The Ensign Group, Inc. (Nasdaq: ENSG) has traded in a roughly $118.73 to $194.00 52-week range, reflecting strength in healthcare services and acquisition-driven growth over the past year. The stock trend has been positive amid broad sector demand for non-acute care services, though broader healthcare and macro pressures, including reimbursement uncertainty, have weighed on sentiment.
Quarterly Results
For the quarter ended December 31, 2025, Ensign reported total revenue of $1.36 billion, up from $1.13 billion in the year-ago period. GAAP diluted earnings per share was $1.61, compared with $1.36 in Q4 2024. Adjusted EPS was $1.82 for the quarter. Revenue growth was driven by expanded occupancy at existing facilities and contributions from recent acquisitions.

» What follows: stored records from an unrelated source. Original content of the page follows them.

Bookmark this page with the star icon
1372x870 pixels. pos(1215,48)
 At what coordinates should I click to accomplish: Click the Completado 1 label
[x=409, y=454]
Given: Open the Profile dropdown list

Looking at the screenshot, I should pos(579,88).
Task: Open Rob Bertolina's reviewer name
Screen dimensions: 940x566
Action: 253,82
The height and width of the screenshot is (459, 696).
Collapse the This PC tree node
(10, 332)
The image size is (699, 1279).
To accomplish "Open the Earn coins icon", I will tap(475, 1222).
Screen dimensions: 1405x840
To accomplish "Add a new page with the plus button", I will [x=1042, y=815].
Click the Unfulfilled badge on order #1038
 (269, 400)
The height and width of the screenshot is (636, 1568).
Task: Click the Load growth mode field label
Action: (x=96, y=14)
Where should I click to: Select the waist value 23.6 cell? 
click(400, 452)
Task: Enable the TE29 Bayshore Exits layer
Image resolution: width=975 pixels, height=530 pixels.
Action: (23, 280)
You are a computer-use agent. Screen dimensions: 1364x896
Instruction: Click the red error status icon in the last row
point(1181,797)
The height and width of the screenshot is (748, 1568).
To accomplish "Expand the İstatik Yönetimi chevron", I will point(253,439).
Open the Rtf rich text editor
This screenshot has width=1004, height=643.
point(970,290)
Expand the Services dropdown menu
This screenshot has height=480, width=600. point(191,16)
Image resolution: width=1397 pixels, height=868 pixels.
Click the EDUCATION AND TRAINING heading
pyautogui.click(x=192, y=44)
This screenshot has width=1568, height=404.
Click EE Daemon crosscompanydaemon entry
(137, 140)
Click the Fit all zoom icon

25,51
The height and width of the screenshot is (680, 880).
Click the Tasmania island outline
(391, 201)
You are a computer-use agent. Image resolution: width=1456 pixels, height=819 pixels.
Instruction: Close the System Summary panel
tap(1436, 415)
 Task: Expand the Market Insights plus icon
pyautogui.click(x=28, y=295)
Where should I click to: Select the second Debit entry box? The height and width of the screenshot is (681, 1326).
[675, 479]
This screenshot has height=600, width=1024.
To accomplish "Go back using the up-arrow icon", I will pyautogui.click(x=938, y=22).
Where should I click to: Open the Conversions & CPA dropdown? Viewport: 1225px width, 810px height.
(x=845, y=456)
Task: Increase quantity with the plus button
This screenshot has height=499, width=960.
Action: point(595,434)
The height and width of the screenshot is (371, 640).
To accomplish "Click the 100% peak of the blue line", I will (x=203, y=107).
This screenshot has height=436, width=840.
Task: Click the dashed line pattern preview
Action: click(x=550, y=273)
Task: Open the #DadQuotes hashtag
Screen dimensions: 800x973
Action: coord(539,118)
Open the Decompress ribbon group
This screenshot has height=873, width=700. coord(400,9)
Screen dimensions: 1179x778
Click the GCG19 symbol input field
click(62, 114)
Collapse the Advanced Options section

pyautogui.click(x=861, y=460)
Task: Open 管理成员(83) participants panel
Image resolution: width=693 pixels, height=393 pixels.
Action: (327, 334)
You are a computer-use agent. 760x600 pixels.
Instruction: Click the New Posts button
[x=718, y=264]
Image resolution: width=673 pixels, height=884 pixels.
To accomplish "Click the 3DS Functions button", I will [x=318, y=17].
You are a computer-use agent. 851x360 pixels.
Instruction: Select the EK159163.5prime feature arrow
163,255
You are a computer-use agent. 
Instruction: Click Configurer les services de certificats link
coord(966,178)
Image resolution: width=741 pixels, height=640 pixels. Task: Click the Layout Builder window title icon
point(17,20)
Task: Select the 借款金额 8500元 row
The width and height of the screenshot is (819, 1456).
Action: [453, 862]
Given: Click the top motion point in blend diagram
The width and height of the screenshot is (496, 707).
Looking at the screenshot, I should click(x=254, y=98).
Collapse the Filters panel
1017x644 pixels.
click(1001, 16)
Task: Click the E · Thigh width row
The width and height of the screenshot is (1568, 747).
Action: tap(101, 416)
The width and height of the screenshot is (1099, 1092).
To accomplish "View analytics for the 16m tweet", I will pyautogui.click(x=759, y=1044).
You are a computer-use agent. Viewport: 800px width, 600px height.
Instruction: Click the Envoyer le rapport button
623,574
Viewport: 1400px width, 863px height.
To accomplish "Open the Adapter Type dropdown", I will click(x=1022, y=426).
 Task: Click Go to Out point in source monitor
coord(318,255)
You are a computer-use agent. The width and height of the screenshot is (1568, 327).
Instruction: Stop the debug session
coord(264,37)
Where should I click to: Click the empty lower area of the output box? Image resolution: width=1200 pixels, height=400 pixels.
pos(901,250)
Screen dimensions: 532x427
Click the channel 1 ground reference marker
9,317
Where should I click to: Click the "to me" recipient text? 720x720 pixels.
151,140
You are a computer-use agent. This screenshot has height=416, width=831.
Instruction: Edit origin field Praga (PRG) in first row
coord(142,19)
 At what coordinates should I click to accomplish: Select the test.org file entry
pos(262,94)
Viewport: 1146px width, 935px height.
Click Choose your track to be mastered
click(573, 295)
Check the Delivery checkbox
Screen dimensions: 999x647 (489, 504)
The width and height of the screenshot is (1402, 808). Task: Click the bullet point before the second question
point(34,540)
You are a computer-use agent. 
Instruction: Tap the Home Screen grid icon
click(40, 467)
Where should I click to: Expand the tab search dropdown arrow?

The company’s Skilled Services segment, which represents the bulk of revenue, saw increased patient volume and higher medically complex cases, lifting service revenue year-over-year. Rental revenue from real estate operations also increased. Cost of services rose in line with volume growth, pressuring margins modestly, but operating leverage supported profit expansion.
Full-Year Performance
For the full year 2025, Ensign reported GAAP diluted EPS of $5.84, versus the prior year’s level, an increase of about 14%. Adjusted full-year EPS was $6.57. Annual revenue exceeded $5.05 billion, up from $4.26 billion in 2024, marking continued expansion driven by organic growth and acquisitions.
Liquidity remained solid with about $503.9 million in cash on hand and approximately $591.6 million of available credit capacity at year-end, providing capacity for operational needs and future acquisitions.
Guidance & Strategy
Ensign issued 2026 earnings guidance of $7.41 to $7.61 per share and revenue guidance of $5.77 billion to $5.84 billion. The midpoint suggests double-digit growth over 2025 results. Management reiterated its focus on expanding the company’s footprint through targeted acquisitions and improved operational performance at newly acquired facilities.
Sector & Macro Context
The healthcare services sector has broadly outperformed parts of the market, supported by demographic trends favoring post-acute and long-term care demand. However, macro headwinds such as labor cost inflation, regulatory reimbursement shifts, and ongoing Medicare/Medicaid policy uncertainty have weighed on margins for many healthcare service providers. These sector challenges accompany broader market volatility that has affected valuations in related equities.
Strengths & Weaknesses
Strengths:
- Robust year-over-year revenue and earnings growth, with expanded service volumes.
- Strong balance sheet and credit capacity support the acquisition strategy.
- Diversified operations across multiple states and facility types.
Weaknesses:
- Cost of services growth compressing operating margins.
- Dependence on Medicare/Medicaid reimbursement policies that may fluctuate.